Atabeg of Damascus
- Reign: 1128 – 1132
- Predecessor: Zahir ad-Din Toghtekin
- Successor: Shams al-Mulk Isma'il
- Born: Damascus, Syria
- Died: 6 June 1132 Damascus, Syria
- Burial: Damascus
- Spouse: Zumurrud Khatun
- Issue: Shams al-Mulk Isma'il; Shihab al-Din Mahmud; Jamal ad-Din Muhammad;
- Dynasty: Burid
- Father: Toghtekin
- Religion: Islam

= Taj al-Muluk Buri =

Burid ruler of Damascus (r. 1128–1132)

Taj al-Muluk Buri (تاج الملوك بوري; died 6 June 1132) was a Turkoman atabeg of Damascus from 1128 to 1132. He was initially an officer in the army of Duqaq, the Seljuk ruler of Damascus, together with his father Toghtekin. When the latter took power after Duqaq's death, Buri acted as regent and later became atabeg himself. Damascus's Burid dynasty was named after him.

==Biography==
Buri is mentioned for the first time in 1099, when Duqaq sent him to take possession of Jableh, a town between Antioch and Tripoli which had rebelled against Fakhr al-Mulk ibn 'Ammar, qādī of Tripoli. Buri however acted as a despotic governor and the population appealed to Fakhr al-Mulk ibn 'Ammar, who captured him. Buri was however treated well and sent back to Damascus.
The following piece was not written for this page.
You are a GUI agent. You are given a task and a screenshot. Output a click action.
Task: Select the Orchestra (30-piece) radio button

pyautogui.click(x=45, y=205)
In 1102, Raymond of Saint-Gilles besieged Tripoli. Fakhr al-Mulk sued for help to Damascus, but in vain. In 1104 Duqaq died and the power went to his vizier Toghtekin. In 1108 Fakhr al-Mulk went to Baghdad to obtain help from caliph al-Mustazhir, accompanied by Buri. When the two returned in Damascus, they were informed that Tripoli had fallen into Crusaders' hands. In 1110, the eunuch al-Taj Gümüshtegin was deposed for intriguing against Buri's father; his domain around Baalbek was given to Buri.

In 1119, Buri led an army against king Baldwin II of Jerusalem, who had raided Adra'āt and halted him on a hill, where the Crusaders entrenched and stood against Buri's assault until he was crushed. On 25 January 1126, Buri fought with his father against the Crusaders at the battle of Marj al-Saffar, but they were defeated by Baldwin II. The Franks suffered heavy losses, and could not march against Damascus, which was then largely undefended.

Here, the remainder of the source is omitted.